The ad described certain events that had occurred at Alabama State University relating to civil rights, but it included several factual inaccuracies. No intentional falsehoods and no material errors. Sullivan, a city commissioner in Montgomery, feigned umbrage, argued that he had been defamed, and sued. Sullivan was not named in the ad nor was his title alluded to. The trial judge, an avowed segregationist, even in his courtroom, gave no quarter to the out-of-town defendant—the New York Times. The preachers who had placed the ad, brought in as defendants to ensure that the case would not be removed to federal court, were merely a sideshow. The libel law of Alabama was fascinating. No damages need be proved. Indeed, no harm need be proved. The law required only factual inaccuracy, whether intentional or inadvertent—whether material or not. In effect, strict liability was the order of the day.

A verdict came back for Sullivan with no finding of actual damages but a finding of punitive damages to the tune of $500,000. The derailment strategy was in full swing. The governor, two other commissioners, and the mayor of Montgomery also sued. Others followed in the ploy. In all, 11 suits were brought. The New York Times faced $5.6 million in punitive damages. Neither of the appellate courts in Alabama provided any solace to the bewildered defendants. The only hope of reprieve was the Supreme Court.
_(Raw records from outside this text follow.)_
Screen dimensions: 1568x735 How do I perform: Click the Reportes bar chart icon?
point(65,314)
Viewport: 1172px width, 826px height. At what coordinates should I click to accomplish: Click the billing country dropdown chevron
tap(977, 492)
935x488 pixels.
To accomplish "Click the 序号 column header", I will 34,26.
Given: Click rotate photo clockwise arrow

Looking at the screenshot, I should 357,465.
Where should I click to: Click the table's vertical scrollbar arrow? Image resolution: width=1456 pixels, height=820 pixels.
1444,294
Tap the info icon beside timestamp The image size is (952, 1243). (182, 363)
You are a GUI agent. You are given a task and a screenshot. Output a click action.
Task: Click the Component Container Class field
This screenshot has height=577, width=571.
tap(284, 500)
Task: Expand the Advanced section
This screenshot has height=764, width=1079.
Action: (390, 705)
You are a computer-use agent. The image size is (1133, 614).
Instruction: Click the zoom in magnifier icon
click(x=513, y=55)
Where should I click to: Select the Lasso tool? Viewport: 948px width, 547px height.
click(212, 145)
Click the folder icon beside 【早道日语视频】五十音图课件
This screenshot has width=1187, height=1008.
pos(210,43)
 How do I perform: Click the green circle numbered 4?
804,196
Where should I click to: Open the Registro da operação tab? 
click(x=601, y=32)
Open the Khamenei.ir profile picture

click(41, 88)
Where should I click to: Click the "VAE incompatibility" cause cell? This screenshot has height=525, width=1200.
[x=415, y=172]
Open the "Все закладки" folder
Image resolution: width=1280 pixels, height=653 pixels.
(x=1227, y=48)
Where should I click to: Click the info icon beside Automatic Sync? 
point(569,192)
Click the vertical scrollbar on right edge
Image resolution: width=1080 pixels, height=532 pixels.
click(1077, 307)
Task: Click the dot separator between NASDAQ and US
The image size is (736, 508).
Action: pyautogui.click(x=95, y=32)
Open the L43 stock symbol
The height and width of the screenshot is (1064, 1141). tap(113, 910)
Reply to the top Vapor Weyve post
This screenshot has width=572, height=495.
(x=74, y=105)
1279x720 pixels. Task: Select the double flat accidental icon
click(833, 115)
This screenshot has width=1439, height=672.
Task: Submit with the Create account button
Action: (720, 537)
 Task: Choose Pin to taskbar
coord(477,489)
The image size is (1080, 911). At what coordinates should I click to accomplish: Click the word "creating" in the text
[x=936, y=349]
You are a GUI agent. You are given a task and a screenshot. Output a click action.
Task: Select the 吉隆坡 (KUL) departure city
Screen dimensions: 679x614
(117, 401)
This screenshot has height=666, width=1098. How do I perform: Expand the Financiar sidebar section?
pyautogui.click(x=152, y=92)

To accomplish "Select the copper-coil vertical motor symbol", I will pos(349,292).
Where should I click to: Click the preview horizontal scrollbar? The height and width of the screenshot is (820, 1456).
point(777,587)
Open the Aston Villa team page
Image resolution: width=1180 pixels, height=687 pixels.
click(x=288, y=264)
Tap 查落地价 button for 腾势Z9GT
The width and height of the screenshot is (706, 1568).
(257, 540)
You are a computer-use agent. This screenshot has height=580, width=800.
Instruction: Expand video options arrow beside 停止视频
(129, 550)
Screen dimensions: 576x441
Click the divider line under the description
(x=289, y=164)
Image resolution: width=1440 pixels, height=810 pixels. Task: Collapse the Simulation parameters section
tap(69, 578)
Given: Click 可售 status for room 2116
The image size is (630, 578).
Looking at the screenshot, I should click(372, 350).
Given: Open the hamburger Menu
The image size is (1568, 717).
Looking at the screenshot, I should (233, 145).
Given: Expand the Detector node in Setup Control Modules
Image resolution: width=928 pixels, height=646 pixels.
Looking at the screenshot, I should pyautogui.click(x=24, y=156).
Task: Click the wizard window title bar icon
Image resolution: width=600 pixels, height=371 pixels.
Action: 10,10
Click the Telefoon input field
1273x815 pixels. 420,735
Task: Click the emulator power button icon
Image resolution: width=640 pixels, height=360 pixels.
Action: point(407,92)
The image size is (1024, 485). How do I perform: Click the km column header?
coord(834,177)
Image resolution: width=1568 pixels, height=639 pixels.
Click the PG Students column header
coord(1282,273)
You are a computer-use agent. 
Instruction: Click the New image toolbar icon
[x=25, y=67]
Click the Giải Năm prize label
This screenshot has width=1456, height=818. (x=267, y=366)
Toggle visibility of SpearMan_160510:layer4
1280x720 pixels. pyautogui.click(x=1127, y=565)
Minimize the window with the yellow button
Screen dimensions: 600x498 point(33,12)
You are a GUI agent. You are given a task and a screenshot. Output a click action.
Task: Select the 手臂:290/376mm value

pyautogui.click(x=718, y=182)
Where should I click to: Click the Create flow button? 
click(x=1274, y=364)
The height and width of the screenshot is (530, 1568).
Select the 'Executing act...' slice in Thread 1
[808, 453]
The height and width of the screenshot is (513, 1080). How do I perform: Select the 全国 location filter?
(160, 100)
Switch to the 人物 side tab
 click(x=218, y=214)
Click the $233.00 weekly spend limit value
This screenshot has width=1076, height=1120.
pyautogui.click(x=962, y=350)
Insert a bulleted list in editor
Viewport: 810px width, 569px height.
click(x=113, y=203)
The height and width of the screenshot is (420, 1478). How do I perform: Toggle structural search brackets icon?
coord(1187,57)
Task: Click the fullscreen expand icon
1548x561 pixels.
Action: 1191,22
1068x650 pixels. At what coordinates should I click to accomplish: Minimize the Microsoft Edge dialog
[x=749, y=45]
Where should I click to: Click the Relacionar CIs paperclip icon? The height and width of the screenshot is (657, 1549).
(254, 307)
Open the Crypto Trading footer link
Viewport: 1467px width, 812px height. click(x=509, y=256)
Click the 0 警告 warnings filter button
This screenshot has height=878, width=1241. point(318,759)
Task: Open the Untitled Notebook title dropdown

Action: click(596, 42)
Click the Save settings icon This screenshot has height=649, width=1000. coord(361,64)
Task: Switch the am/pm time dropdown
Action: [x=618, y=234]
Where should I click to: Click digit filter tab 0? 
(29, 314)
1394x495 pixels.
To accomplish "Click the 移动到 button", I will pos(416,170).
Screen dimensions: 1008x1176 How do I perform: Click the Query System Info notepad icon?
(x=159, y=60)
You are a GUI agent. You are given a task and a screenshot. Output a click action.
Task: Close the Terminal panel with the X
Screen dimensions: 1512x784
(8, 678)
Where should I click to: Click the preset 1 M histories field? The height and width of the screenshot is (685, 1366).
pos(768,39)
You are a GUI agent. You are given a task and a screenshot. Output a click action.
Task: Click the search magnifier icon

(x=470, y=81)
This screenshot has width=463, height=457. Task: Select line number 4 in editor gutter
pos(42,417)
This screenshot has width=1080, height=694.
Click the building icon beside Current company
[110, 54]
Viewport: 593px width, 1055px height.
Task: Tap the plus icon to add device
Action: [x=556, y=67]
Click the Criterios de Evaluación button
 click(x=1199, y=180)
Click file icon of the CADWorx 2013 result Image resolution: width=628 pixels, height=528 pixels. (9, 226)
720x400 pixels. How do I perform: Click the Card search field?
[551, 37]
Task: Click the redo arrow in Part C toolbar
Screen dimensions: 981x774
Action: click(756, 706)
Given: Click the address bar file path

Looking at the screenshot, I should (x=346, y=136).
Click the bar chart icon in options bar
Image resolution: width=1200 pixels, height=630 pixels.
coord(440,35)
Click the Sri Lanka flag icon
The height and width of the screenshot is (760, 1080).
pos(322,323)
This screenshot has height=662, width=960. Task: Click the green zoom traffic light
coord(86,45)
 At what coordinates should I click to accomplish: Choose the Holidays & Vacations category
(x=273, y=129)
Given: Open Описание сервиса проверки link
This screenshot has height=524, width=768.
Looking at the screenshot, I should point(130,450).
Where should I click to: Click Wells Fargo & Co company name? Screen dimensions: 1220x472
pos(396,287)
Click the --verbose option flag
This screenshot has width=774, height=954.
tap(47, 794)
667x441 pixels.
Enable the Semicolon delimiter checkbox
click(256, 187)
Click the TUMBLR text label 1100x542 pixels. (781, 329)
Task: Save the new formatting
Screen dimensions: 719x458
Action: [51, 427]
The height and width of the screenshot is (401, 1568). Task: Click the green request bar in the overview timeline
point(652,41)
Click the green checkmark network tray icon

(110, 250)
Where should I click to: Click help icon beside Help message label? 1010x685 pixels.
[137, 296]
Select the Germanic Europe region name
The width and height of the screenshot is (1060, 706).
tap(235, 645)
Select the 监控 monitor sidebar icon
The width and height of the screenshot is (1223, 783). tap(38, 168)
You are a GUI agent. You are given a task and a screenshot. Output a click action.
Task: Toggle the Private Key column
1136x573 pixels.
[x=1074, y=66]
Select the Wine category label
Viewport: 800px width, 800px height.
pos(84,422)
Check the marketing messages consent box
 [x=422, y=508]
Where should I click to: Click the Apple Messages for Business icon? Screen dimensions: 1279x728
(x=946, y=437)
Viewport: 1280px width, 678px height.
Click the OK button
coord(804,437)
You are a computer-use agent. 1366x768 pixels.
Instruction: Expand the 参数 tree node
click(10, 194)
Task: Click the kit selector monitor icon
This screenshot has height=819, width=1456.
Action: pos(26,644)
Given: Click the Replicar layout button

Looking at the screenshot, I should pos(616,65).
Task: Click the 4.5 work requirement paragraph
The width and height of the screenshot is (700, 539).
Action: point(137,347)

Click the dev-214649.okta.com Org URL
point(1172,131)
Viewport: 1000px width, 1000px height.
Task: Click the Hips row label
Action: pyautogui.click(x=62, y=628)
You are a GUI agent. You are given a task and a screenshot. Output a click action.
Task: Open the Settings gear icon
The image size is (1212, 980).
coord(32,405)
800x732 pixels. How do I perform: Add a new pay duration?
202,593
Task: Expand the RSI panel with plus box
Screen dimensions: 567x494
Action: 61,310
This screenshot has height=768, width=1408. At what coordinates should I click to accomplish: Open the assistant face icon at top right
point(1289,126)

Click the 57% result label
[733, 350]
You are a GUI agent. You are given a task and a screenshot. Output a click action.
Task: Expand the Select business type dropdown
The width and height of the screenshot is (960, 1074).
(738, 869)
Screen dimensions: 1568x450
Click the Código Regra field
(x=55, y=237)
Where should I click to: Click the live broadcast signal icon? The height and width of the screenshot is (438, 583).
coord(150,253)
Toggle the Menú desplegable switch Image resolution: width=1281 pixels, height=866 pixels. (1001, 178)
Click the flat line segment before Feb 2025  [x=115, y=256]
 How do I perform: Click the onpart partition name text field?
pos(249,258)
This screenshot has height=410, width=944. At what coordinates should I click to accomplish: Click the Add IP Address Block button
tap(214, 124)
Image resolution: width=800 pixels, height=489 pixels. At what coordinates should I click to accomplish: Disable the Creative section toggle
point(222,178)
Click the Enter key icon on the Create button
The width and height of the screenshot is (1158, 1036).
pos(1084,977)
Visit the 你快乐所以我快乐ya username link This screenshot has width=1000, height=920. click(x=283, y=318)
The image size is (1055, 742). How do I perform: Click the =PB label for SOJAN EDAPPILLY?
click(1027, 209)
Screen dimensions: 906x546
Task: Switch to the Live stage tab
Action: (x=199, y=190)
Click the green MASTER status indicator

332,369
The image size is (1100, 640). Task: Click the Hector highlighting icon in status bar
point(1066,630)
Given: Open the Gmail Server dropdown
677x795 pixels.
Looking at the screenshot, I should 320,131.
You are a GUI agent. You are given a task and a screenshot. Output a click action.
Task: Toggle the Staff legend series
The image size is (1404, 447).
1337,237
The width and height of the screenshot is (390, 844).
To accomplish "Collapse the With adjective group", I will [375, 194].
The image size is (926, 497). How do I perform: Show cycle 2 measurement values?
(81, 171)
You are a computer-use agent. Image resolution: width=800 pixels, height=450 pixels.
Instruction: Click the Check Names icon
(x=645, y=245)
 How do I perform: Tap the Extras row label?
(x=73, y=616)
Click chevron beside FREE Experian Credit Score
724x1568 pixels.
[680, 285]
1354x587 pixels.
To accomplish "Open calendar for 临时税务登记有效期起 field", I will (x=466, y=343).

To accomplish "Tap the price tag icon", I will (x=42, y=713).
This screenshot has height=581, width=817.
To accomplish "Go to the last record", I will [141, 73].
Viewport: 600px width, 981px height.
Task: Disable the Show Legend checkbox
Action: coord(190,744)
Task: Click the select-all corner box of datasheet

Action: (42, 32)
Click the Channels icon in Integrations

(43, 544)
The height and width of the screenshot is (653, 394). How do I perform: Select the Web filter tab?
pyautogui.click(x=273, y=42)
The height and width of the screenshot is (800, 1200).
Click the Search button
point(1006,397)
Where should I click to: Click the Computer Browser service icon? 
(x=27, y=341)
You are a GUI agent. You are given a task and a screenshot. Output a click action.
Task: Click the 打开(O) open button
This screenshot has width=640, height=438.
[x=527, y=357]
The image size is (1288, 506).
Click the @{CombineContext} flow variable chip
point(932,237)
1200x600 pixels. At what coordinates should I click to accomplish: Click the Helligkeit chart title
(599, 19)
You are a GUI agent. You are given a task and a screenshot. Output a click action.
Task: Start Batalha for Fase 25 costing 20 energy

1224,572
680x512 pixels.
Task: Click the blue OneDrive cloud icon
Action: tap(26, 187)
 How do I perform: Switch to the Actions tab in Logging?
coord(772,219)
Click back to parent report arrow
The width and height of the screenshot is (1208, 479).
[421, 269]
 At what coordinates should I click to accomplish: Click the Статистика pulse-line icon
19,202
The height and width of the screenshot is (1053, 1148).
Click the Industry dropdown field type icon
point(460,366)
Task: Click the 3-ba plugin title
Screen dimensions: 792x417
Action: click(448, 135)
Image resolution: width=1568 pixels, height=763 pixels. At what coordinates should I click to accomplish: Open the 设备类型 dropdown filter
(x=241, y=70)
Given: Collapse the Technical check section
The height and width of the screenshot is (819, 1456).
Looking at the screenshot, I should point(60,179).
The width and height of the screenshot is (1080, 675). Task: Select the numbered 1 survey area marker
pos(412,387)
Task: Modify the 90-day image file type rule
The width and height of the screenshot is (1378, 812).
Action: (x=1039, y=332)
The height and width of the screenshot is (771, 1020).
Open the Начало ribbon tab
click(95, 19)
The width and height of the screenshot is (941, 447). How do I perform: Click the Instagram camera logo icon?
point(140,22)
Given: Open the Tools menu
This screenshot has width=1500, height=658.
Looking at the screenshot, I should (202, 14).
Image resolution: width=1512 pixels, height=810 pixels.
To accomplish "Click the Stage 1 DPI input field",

During argument, Herbert Wechsler, the advocate for the Times, made no overt reference to civil rights. He did emphasize the potential impact “not only upon the press but also upon those whose welfare may depend on the ability and the willingness of publications to give voice to the grievances against the agencies of government power.”

In the Court’s opinion, Justice Brennan did not speak of civil rights. However, the Court’s decision to review itself the evidence on actual malice and not remand to allow the Alabama courts to apply the new standard was surely an acknowledgement that the overriding implications of the case warranted preventing the Alabama courts from reaching what was likely to be the same conclusion they had earlier.

On the other hand, Justice Black, a once-favorite son of Alabama, was keenly aware of the implications of the case. An absolutist on matters of the First Amendment, he wanted no part of the absence-of-malice test. In matters of public discourse relating to public officials, freedom of speech must suffer no impediment. The civil rights implications were not lost on him or the other justices. In Black’s concurrence, he alluded to the stark economic reality—the New York Times faced damages of $5.6 million in 11 suits, and CBS was named in five suits demanding $1.7 million. If the judgments were undisturbed, financial ruin for the Times was not out of the question.

What happened to the criminal tax prosecution that started it all? To the utter bewilderment of all—particularly Dr. King—an all-white jury in Alabama acquitted him.

History cannot be rewritten but is oftentimes reexamined. A few matters are beyond peradventure. A different result in New York Times v. Sullivan would have sounded the death knell of the civil rights movement. Media coverage would have been curtailed, if not totally cut off, by an adverse ruling. Not to mention that the New York Times may have faced financial ruin not merely for the suits already brought but for those surely about to be brought. Although New York Times v. Sullivan is a great case for its groundbreaking holding on the First Amendment, it also stands as a seminal civil rights case.